# [EXERCISE DESCRIPTION]
Can you copy out the entire film review column below, word for word?

# [EXTRACT PROVIDED]
---
Supernova performance

This month has been another quiet month for theatrical releases, as studios continue to save their blockbusters for the ‘post-pandemic’ period.

Some studios are trying to recover cash by sending their films straight to streaming, with the delay of the latest James Bond film, No Time To Die, triggering the temporary closures of all of Cineworld Cinemas. Against this backdrop, I was lucky enough to attend the London Film Festival (which actually did take place) at the BFI Southbank, and I attended seven premieres.

Some of these films will be released in December or January, but one film, Supernova, will be reviewed in this piece. Cinemas that are open, Vue, Everyman, Curzon and Showcase are showing limited releases and some classics often at reduced prices. So please support cinema on the big screen by still visiting if you can, many of which are showing Halloween classics this October.

Movie of the Month

Supernova: 15

4/5 stars

I was very lucky to get the chance to watch this film at the London Film Festival this month. This film stars Stanley Tucci and Colin Firth as a couple who are taking a trip to the country and their struggles after Tucci’s character was recently diagnosed with dementia.

This emotional film is quite a lot to take in, especially on a first viewing – the subject matter will touch many viewers. What I will say is that both Colin Firth and Stanley Tucci are amazing in the movie, in particular Tucci who gives maybe his best ever performance. The movie is well shot and presented but as I said it can be very moving especially if you have had someone close suffer from dementia.

Overall, I really enjoyed this film and highly recommend watching.


Back next month with a few other recommendations of films I watched at the London Film festival and hopefully some good news on major releases. In the meantime, I am planning to go see two classics Halloween & Scream and support the big screen.

Matthew Farrelly

Reviews by Matthew Farrelly

This month’s other movies

On The Rocks: 15

Stars 4/5

On the Rocks is the latest film from director Sofia Coppola and reteams Coppola with Lost In Translation star Bill Murray.

The movie tells the tale of a woman played by Rashida Jones who begins to suspect that her husband (played by Marlon Wayans) is having an affair behind her back. When her father played by Bill Murray finds out about her suspicions, they resort to start spying on the husband.
---
# [DATA EXTRACT]
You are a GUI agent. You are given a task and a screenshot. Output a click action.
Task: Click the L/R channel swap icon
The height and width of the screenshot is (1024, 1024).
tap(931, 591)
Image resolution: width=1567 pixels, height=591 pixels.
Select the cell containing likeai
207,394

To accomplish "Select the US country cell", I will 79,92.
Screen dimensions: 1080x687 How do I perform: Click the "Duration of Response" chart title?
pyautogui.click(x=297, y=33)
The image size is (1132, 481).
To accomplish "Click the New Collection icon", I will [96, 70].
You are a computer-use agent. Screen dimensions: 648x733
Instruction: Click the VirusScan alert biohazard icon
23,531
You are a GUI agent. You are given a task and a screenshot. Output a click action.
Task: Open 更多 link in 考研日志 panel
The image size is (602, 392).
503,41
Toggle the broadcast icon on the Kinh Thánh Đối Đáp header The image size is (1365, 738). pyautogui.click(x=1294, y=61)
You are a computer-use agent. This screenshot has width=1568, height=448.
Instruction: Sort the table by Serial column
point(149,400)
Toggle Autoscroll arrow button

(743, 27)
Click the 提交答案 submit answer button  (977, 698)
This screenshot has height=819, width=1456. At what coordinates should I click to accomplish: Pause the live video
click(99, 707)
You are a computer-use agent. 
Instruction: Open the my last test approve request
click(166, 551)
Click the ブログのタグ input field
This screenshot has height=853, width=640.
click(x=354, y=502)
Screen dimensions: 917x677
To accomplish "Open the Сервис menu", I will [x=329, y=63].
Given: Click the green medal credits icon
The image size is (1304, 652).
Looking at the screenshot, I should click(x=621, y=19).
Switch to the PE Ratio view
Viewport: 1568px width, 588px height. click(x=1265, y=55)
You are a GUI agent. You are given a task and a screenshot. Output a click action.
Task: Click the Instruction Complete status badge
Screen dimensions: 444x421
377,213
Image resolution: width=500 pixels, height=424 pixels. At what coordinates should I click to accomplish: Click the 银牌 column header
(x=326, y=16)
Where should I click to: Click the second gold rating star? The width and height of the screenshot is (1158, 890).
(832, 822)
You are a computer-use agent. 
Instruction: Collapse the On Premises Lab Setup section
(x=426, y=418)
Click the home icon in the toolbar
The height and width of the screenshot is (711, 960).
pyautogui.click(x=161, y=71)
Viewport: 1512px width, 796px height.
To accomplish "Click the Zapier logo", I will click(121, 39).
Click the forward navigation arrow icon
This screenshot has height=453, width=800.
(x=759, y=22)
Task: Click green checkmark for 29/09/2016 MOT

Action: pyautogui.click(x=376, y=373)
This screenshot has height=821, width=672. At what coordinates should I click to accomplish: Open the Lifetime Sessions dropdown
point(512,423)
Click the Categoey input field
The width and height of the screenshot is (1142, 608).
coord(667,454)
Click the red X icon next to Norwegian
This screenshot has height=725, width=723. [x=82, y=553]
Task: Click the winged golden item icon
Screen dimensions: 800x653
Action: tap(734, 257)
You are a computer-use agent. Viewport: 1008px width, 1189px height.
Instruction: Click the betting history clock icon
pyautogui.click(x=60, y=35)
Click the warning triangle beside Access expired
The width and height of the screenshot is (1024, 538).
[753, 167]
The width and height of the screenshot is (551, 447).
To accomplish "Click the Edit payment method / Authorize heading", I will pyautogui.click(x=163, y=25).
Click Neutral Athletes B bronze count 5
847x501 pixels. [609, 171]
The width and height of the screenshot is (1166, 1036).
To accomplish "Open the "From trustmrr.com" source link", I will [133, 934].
---
# [RESULT OF THE EXERCISE]
Supernova performance

This month has been another quiet month for theatrical releases, as studios continue to save their blockbusters for the ‘post-pandemic’ period.

Some studios are trying to recover cash by sending their films straight to streaming, with the delay of the latest James Bond film, No Time To Die, triggering the temporary closures of all of Cineworld Cinemas. Against this backdrop, I was lucky enough to attend the London Film Festival (which actually did take place) at the BFI Southbank, and I attended seven premieres.

Some of these films will be released in December or January, but one film, Supernova, will be reviewed in this piece. Cinemas that are open, Vue, Everyman, Curzon and Showcase are showing limited releases and some classics often at reduced prices. So please support cinema on the big screen by still visiting if you can, many of which are showing Halloween classics this October.

Movie of the Month

Supernova: 15

4/5 stars

I was very lucky to get the chance to watch this film at the London Film Festival this month. This film stars Stanley Tucci and Colin Firth as a couple who are taking a trip to the country and their struggles after Tucci’s character was recently diagnosed with dementia.

This emotional film is quite a lot to take in, especially on a first viewing – the subject matter will touch many viewers. What I will say is that both Colin Firth and Stanley Tucci are amazing in the movie, in particular Tucci who gives maybe his best ever performance. The movie is well shot and presented but as I said it can be very moving especially if you have had someone close suffer from dementia.

Overall, I really enjoyed this film and highly recommend watching.


Back next month with a few other recommendations of films I watched at the London Film festival and hopefully some good news on major releases. In the meantime, I am planning to go see two classics Halloween & Scream and support the big screen.

Matthew Farrelly

Reviews by Matthew Farrelly

This month’s other movies

On The Rocks: 15

Stars 4/5

On the Rocks is the latest film from director Sofia Coppola and reteams Coppola with Lost In Translation star Bill Murray.

The movie tells the tale of a woman played by Rashida Jones who begins to suspect that her husband (played by Marlon Wayans) is having an affair behind her back. When her father played by Bill Murray finds out about her suspicions, they resort to start spying on the husband.